It seems to satisfy the three requirements here: On Design Patterns: When to use the Singleton?
I need it to exist only once. I need to access it from all over the source base. It handles concurrent access, i.e. Locks for writes, but can handle concurrent reads.
Hi all,
I've been reading a lot of no doubt intelligent educated and wise gems of advice that Singletons are 'Evil' and singletons are anti patterns or just plain bad news.
With the argument that logging makes sense but not much else.
Just interested to know if the case of essentially a persistent data store context makes sense for a singleton, i.e. Reading/Writing from disk to memory and referencing an object graph.

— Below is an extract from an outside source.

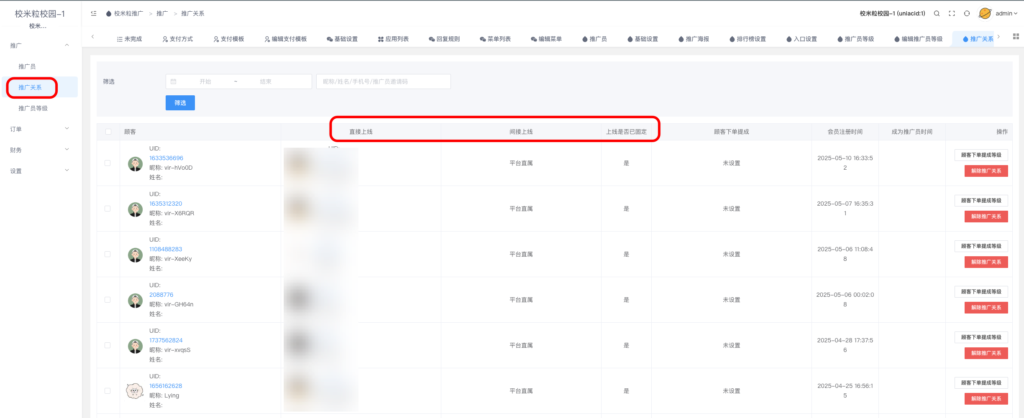Click the refresh icon in the top header
This screenshot has height=418, width=1024.
coord(966,14)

And if not, how do people normally tackle this issue, I don't currently have any problem with it, I know it's created only once, it's fast and the accessor logic is in one place. Meaning it takes me one line of code to do anything data model related.
Which leaves the only argument that it's bad for testing, in that it's a hard coded production implementation to data, but couldn't I just write a method swizzle through a category or in the test code to create the test version of the singleton?

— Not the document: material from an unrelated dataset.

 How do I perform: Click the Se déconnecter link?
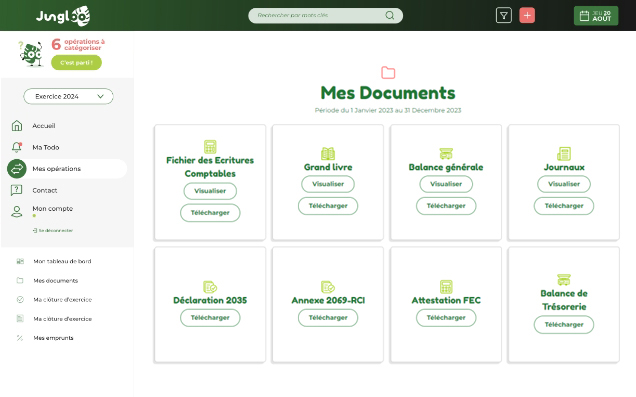[53, 230]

And the final argument from DI testers, is that it is a hard coded implementation, rather than simply an interface to something, which I do get but I don't really have a major drive to use a DI framework given that I can use protocols for implementation, and use separate init methods for setting up an objects state in testing. There's only ever going to be two types of state for the singleton, or realistically one type...production.
Making it (in my opinion) much easier to read and faster to develop.
Change my view SO?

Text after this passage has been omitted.